第31話 領地へ 招かれたもの達は。

 一方、テントに案内をされたクレマンド達はテントの中の広さに驚く。

ベットが人数分と、その中央には軽食がとれるテーブルにソファーがあった。


「こ、これはまた」


 中に入って直ぐに驚きの声を出した側近達。

 すると、家宰のクレオがテントの中の説明を一通りして説明を終わらせた。


「それでは、ヴァルカンド殿下御一行様。今晩は、こちらでお寛ぎ下さいませ。何か御座いましたら私共使用人に、お声をお掛け下さいませ。もう暫くしますと、御夕食のお時間になりますが。どう致しますか?こちらでお召し上がりになりますか?それであれば、御用意いたしますが?」


「殿下、こちらでお食事してください」

「何故?ケレス……。ここで食事をしたら私はお前に殺されそうだな?そして、私が死んだらこちらの、ベルガモット家に罪を被せる。

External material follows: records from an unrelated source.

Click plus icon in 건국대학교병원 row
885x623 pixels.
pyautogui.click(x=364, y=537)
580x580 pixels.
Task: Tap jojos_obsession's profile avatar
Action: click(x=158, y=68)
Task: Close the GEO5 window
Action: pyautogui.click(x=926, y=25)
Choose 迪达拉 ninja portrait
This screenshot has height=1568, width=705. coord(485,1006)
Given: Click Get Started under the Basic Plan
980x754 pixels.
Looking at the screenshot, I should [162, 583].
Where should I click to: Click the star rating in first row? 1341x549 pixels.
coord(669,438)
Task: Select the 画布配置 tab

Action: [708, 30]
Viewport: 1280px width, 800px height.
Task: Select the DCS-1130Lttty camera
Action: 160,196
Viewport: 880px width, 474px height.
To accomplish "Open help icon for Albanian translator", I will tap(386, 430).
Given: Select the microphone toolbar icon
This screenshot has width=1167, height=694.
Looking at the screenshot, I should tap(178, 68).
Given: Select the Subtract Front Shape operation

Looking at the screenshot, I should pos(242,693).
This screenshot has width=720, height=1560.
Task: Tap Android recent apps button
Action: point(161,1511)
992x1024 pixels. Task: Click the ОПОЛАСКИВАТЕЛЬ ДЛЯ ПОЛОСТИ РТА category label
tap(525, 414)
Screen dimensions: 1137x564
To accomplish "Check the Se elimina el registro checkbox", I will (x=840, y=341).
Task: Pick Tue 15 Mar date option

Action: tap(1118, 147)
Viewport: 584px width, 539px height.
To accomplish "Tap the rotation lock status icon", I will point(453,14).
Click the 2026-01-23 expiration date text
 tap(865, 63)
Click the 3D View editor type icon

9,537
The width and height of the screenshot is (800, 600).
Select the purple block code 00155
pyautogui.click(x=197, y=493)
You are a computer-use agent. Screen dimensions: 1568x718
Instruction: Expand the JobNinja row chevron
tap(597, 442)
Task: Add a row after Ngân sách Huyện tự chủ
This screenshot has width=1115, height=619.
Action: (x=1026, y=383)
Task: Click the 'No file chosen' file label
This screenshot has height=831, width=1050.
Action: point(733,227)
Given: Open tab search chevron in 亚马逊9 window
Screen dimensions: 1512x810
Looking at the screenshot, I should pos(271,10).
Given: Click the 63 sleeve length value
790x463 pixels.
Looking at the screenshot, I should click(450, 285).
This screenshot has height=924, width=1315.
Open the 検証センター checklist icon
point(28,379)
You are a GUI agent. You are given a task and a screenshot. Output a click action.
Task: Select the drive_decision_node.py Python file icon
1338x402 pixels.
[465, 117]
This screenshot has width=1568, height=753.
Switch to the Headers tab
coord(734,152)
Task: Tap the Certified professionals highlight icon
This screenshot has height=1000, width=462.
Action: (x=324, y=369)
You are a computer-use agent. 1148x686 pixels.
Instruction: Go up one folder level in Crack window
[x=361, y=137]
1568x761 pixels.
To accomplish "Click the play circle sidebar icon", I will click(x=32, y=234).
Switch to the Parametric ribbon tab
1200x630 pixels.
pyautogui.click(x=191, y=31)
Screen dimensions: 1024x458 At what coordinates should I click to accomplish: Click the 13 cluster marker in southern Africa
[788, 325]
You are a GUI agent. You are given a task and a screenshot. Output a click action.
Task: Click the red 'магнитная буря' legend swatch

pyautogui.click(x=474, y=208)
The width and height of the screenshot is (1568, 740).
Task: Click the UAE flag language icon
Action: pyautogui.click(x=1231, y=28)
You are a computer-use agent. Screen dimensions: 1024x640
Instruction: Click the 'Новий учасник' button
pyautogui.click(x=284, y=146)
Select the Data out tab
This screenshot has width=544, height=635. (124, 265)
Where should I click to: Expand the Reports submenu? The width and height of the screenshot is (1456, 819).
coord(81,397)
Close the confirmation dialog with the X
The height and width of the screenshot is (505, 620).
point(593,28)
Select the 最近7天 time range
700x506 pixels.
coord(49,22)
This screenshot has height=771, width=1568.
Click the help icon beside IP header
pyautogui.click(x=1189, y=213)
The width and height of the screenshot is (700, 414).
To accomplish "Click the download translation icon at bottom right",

そんな考なのだろ?だったら私はあのベルガモット家の方達と食事をするよ」


 私は魔だ死にたくは無いからね?


「殿下そんな!私は貴方の側近です。殿下の命を守るのが仕事ですよ、そんな私が何故殿下の命を狙うのか?」


 意味が分からないと言うケレス。


「ああ、クレオ殿。お見苦しい所を見せてしまい申し訳ない。すまないが食事はベルガモット家の方々と、御一緒しても良いだろうか?」


 見苦しいところを見せたと詫びて、クレオに頼む。


「畏まりました。それでは主人に伝えて参りましょう。お食事の支度が出来次第メイドに、お声を掛けさせます。それまで暫しお寛ぎ下さいませ。私はこれで失礼させて頂ます」 


 言い礼をして、クレオがテントを出て行った。

 クレオがテントを出ていくのを見送ると、クレマンドがトリマンに話し掛ける。


「さてと、トリマン」

「何でしょう殿下?あ、お茶いれましょうか?」

「お願いするよ、疲れたよ。私は………」


 そう言うとクレマンドは、ギロリとケレスを睨む。

 睨まれた本人は、全く気づかない。

 どれだけ鈍感なのだろうかと、呆れるクレマンド達である。


「取り敢えず殿下。この先はどう致しましょうか?」


 トリマンが入れたお茶を、クレマンドの目の前に出し。今後の話をするつもりだったが、クレマンドが話を反らした。


「そうだな?先ずは腹が減った……よ!」

「プッ!アハハ!殿下。先の話をしませんと!ハハハ」

「何か?切実だぞ。なぁベンド、バルカン」


 ケレスを全く無視をして、たわいもなく関係の無い話を進めていく。


「「は?」」

「ほら、殿下のご冗談だ!」

「あ、そ、そうでしたか?しかしこの中は。素晴らしいですね?ちゃんと、一人一人が休める様に、仕切りがしてありますよ?」

「ああ、全くどんな贅沢な貴族なのか?殿下はご存じで?」

「すまん。詳しくは知らんよ?」

「そうですか?」

「ああ」


 約一人が居るために、知っているが知らない振りをするクレマンドだ。

 それに、気づいた側近3名はそれ以上の情報を漏らすことはしなかった。


 暫く下らない話をしていると、メイドから食事の支度が出来たと声が掛かった。